As part of a weekly exercise that I do with the incarcerated women I teach, I ask them to give me their first impressions of me. I do this whole thing where I tell them that we form opinions of someone within the first five seconds of seeing them whether it's a job interview or first date.
I usually get things like "happy," "hard working," "confident," and one time was told that I looked like I had "been on the streets" apparently because my hair was a little messy that day.
One fine day a woman said, "You look like a soccer mom." I gasped, shed some tears and threw myself into the arms of the corrections officer always in the room in case someone threw a desk at me. I happened to be in a floral skirt that day and some semi-presentable top because I had a job interview immediately following the class. I wasn't my usual boho-chic self.
Here are the facts: I do have a daughter who plays soccer. She spends most of her time running up and down the field smiling and playing with her ponytail. When the ball gets to her, she does very little. My ex-husband is her coach and I will call him, cellphone to cellphone in the middle of the game, and watch from across the field as he feels the vibration in his pants.
"She's no Mia Hamm" I will say.
I pride myself (or maybe delude myself) into firmly believing that I am certainly not a "typical suburban woman with school-age children." What the fuck?! I'm not rich enough to live in the suburbs so maybe I can relax about the stereotype. Even though I did in fact forget the day I was supposed to bring oranges for halftime, I did get myself to the supermarket while my second husband and I frantically sliced, ran across the perimeter of the field and handed them off to my aforementioned first husband.
I do scream out words of encouragment from the sidelines and held my breath for the 15 minutes or so that she played goalie.
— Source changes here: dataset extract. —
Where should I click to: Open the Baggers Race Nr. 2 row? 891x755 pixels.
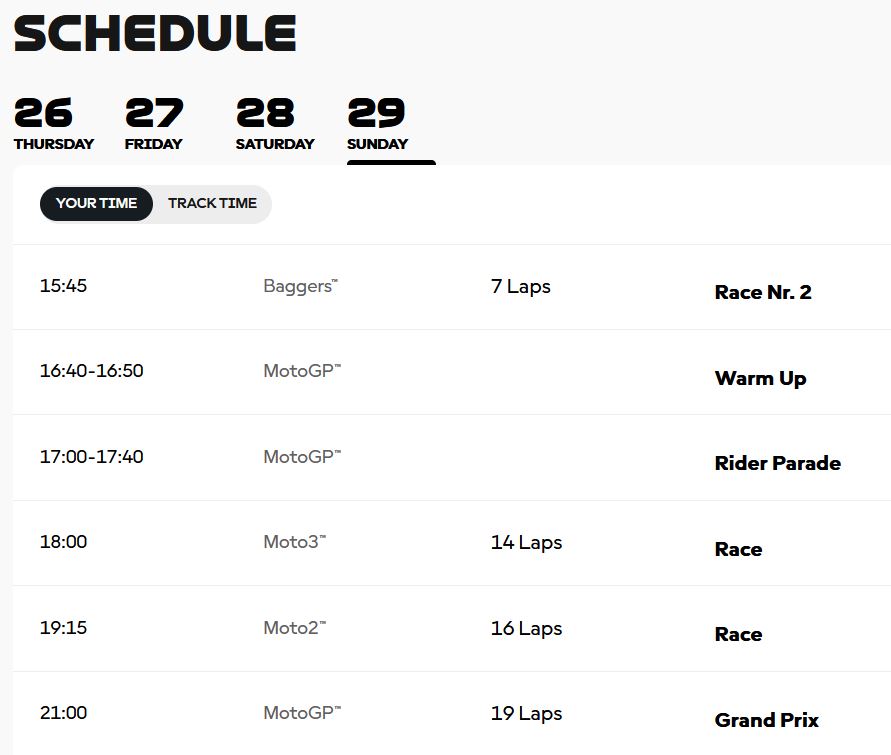[x=452, y=287]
She let in a couple of balls, cried and my husband showed mercy and took her out of the game. I begged him to never put her back in goal.
I don't need to know that the other mothers are whispering about reading "Fifty Shades of Gray, " giggling and revealing WAY too much than they should. I don't need to conjure up images of them in handcuffs or whatever else goes on in that book. My chair has inched further and further away from such conversations.
As my prison class continued I laughed like I always do with the women. I probably used some bad words and related to them in ways that they never would have expected by looking at me. Within 45 minutes, the woman who slapped that two-word assessment of me, said with a smile, "You ain't no soccer mom." I threw my arms up in victory and did a lap around the room to hoots and cheers. Balloons and confetti fell out of the ceiling, the women broke into song and the corrections officer performed an Irish step-dance. It was a heady moment.


Salon.com
Comments
The funny or not so funny thing is, there are plenty of soccer mom's in prison. A friend who I "did time with" at Alderson Federal Prison Camp once said she would write an article entitled, "Where Have all the Mother's Gone?" Her point--so many mothers were in prison. While their children were left behind. These women were not only soccer moms, but PTA mothers and room mothers. Some were good mothers and others were hoping for a chance to be a better mother.
There is not a day that goes by, that I don't think of a mother I left at Alderson or the screams of a child who had to leave their mother after the visiting hours were up.
You would be surprised by the women you find in prison. More devastating, you would be ashamed to know of the kids many soccer moms and other moms left behind.
Gayle thanks for writing your articles. I'm sure the ladies and the correctional officers get a kick out of you. :-)
I hope my friend is inspired to write her story and post it. What I've learned is silence is not always golden.